Vuelven la emisión semanal y la miniatura narrativa: el episodio recupera su espacio como rito y no solo como engranaje.

Hubo un tiempo no tan lejano en que el episodio era un arte menor. Una estación de paso, casi invisible, entre el punto A y el punto B de una serie. Cuando Netflix lanzó House of Cards en 2013 con su modelo de temporada completa, del tirón, parecía que el futuro de la ficción televisiva pasaba por la absorción de la unidad episódica en favor de una narrativa-río. Ya no importaban tanto los capítulos, sino el flujo continuo. El episodio se volvió el equivalente del sorbo en un trago largo. Y lo importante era beberlo todo.

Esta tendencia, en realidad, llevaba años gestándose en la Tercera Edad Dorada de la televisión. David Simon, el demiurgo de The Wire, desestimaba el episodio como una «abstracción industrial» y defendía la serie como novela televisada, sin ritmos autocontenidos ni resoluciones episódicas. Por un tiempo, esta idea fue dogma en la ficción de prestigio: cuanto más serializado, mejor. Con Netflix como apóstol del maratón, el binge-watching se volvió rutina: enganche exprés, visión compulsiva… y olvido precoz. Éxitos como Stranger Things o Dark reforzaron este paradigma, diseñados para ser devorados sin respiro, con episodios que empujaban hacia el siguiente cliffhanger.

Pero, como todo péndulo, la televisión también se balancea. En los últimos años, el episodio ha vuelto a reivindicarse como unidad significativa. Y no solo como contenedor de historia, sino como una pieza con alma, estructura e identidad. Series como The Bear convierten ciertos capítulos en acontecimientos autónomos: no hace falta conocer a los Berzatto para rendirse ante la furia coreográfica de «Review» (1.7) o la cena infernal de «Fishes» (2.6). Lo mismo ocurre con Succession o Adolescencia.

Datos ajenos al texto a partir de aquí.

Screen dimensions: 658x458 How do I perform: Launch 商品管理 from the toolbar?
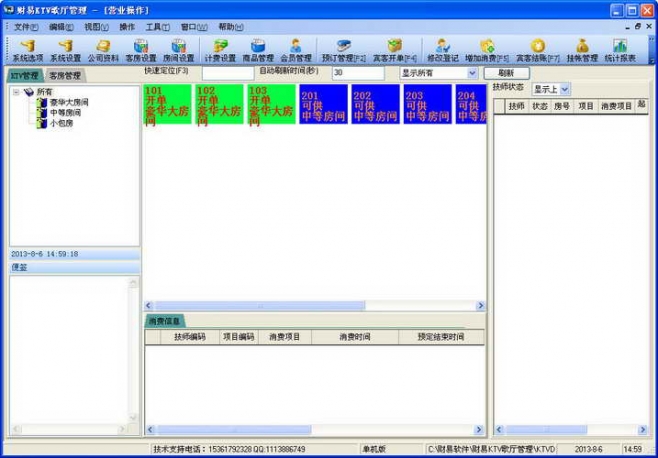coord(257,50)
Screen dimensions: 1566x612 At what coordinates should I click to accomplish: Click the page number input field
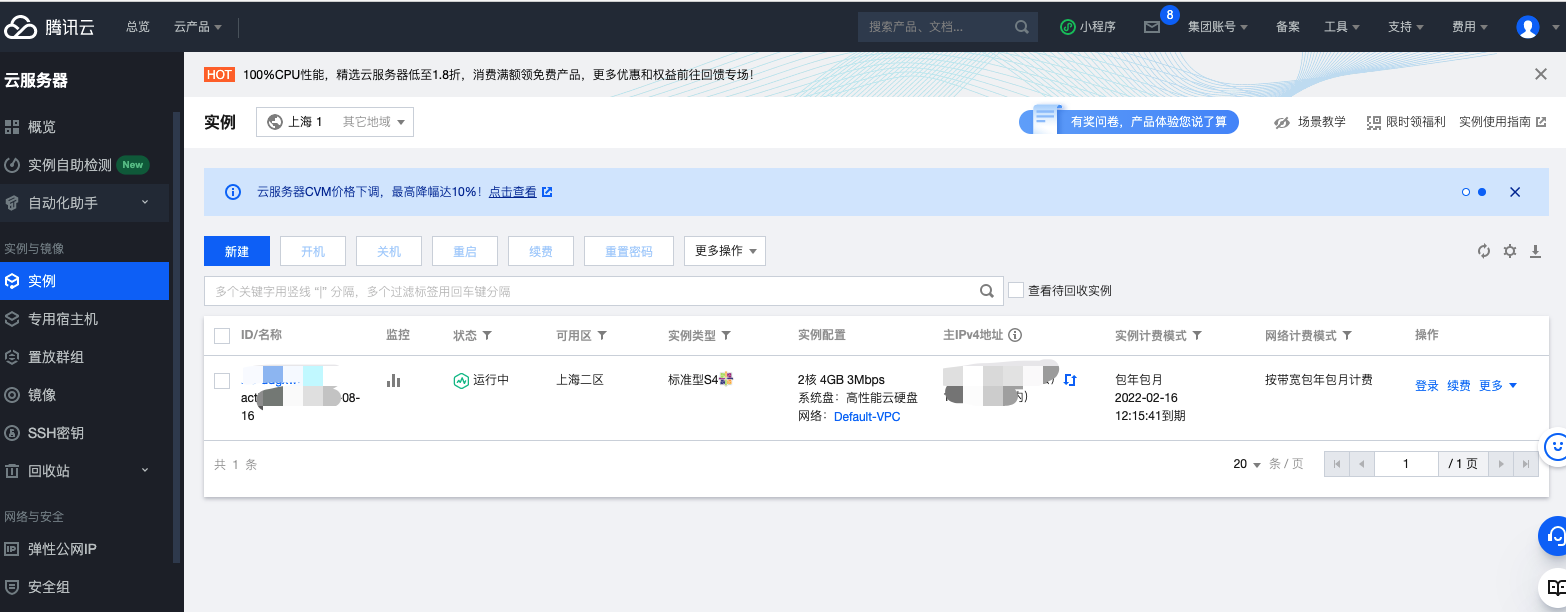coord(1405,464)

¿Y qué hay ahí de nuevo? ¡Si la historia de la televisión anda jalonada de episodios míticos! Pensemos en el renovado interés por el formato antológico —con Black Mirror como nave nodriza—, donde el episodio muta de tránsito a núcleo. No hay acumulación narrativa sino continuidad alternativa. O en el regreso del procedimental. Poker Face, de Rian Johnson, homenajea la estructura de Colombo, con Natasha Lyonne como sabuesa desaliñada que resuelve un crimen a la semana. 

Este redescubrimiento del episodio como obra autosuficiente coincide con la vuelta a la emisión semanal. HBO nunca la abandonó, y ahora Disney+, Apple TV o Amazon también apuestan por el gota a gota en lugar del tsunami. No es nostalgia, sino estrategia comercial. En The Pitt, cada capítulo no solo avanza la trama, sino que propone un tono, un foco o una escena inolvidable. Y el episodio recobra su función de evento y conversación. El jueves noche en el sofá vuelve a importar; la reseca crítica del viernes, también. Incluso Netflix, otrora adalid del atracón, coquetea con modelos híbridos: Arcane o The Sandman jugaron con lanzamientos escalonados o episodios bonus que funcionaban como fantasías embotelladas. El maratón sigue ahí, sí, pero ya no es dogma.

¿Estamos ante una revalorización del episodio? Todo apunta a que sí. Ya no es solo engranaje, sino miniatura narrativa: un espacio donde guionistas y directores dejan su firma como un pintor en la esquina del lienzo. Atlanta, por citar una debilidad personal, lo entendió mejor que nadie: algunos de sus capítulos más memorables —como el desconcertante «Teddy Perkins»— apenas conectaban con la trama principal, pero se masticaban con un sabor personalísimo. 

El episodio ha vuelto por necesidad. En una era de dispersión y scroll infinito, el capítulo bien armado nos ofrece una experiencia contenida, memorable y, sobre todo, comentable. No hace falta tragarse una temporada entera para emocionarse o discutir: basta un buen episodio. Y si ese episodio llega a todos a la vez, mejor aún: se convierte en rito colectivo.

Por eso resulta revelador releer hoy el artículo de Matt Zoller Seitz que, en 2019, pronosticaba que Juego de tronos sería «la última serie que veríamos juntos». Su vaticinio parecía certero: la experiencia conjunta del episodio semanal estaba condenada a disolverse en el consumo solitario del imparable streaming. Sin embargo, apenas seis años después, su predicción ha hecho agua. No solo seguimos viendo series juntos, sino que algunas de las más comentadas (Succession, The Pitt, Shōgun, The Bear) han recuperado la vieja liturgia del episodio como evento. Hay audacia: frente al vértigo de lo continuo, el episodio como pausa, como forma, como comunión.